As part of an effort to provide more insight on its thinking to financial markets and the public, the Fed later on Wednesday will begin publishing individual policymakers' projections for the appropriate path of the benchmark federal funds rate. That release is scheduled for 2 p.m. (1900 GMT)
If the Fed can convince financial markets it will be on hold longer than they had anticipated, long-term interest rates could drop as investors price in the new information.
"A significant contingent of the committee views this exercise not so much as a process improvement but more as an opportunity to ease again via the forward rate communications channel," Stephen Stanley, an economist at Pierpoint Securities, said ahead of the Fed's announcement.
There is also the possibility that officials will announce an explicit inflation target, perhaps a hard marker of 2 percent or a range of 2 percent or a bit below. The Fed has been debating a statement on its long-run goals, but whether one will be released on Wednesday is unclear.
While forecasters expect the U.S. economy grew at a 3 percent annual rate in the last three months of 2011, they look for growth of just around 2 percent this year.
Fed officials appear likely to bide their time in determining whether more monetary stimulus is needed.

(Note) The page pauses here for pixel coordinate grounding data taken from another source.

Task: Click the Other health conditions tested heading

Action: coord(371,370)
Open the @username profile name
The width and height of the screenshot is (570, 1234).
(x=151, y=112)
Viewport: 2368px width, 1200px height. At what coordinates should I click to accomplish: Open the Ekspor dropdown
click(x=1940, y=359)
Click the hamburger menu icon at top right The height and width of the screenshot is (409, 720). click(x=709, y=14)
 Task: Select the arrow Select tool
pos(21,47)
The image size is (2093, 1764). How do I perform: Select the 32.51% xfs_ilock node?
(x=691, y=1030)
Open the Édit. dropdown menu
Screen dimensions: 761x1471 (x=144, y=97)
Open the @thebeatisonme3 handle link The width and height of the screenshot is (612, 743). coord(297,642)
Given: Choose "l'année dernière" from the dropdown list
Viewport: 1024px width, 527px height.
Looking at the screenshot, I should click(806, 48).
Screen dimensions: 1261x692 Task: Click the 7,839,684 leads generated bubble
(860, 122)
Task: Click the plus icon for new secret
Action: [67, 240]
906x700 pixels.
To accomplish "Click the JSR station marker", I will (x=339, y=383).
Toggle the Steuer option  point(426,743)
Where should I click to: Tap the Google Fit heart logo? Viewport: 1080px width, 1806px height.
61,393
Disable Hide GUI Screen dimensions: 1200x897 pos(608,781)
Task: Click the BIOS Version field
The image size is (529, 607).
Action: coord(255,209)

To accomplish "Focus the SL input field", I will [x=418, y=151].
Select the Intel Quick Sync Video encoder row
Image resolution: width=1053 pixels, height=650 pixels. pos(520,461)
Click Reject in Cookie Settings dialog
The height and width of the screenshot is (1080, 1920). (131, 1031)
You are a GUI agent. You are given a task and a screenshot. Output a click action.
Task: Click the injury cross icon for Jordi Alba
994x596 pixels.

Many economists expect they will eventually decide on another spurt of Fed bond buying - probably one focused on mortgage debt.
In response to the deepest recession in generations, the Fed slashed the overnight federal funds rate to near zero in December 2008. It has also more than tripled the size of its balance sheet to around $2.9 trillion through two separate bond purchase programs.
The policy is credited with having prevented an even more devastating downturn, but it has been insufficient to bring unemployment down to levels considered normal during good economic times.
In December, the U.S. jobless rate stood at 8.5 percent, and some 13 million Americans were still actively looking for work but could not find it.
Analysts said the Fed's shift in communications will put an even greater emphasis on a post-meeting news conference by Fed Chairman Ben Bernanke set for 2:15 p.m. (1915 GMT).
"The chairman is likely to remain non-committal to any additional policy easing, but he is likely to reinforce the Fed's commitment to 'review the size and composition of its securities holdings' and be 'prepared to adjust those holdings as appropriate,'" said Millan Mulraine, senior macro strategist at TD Securities.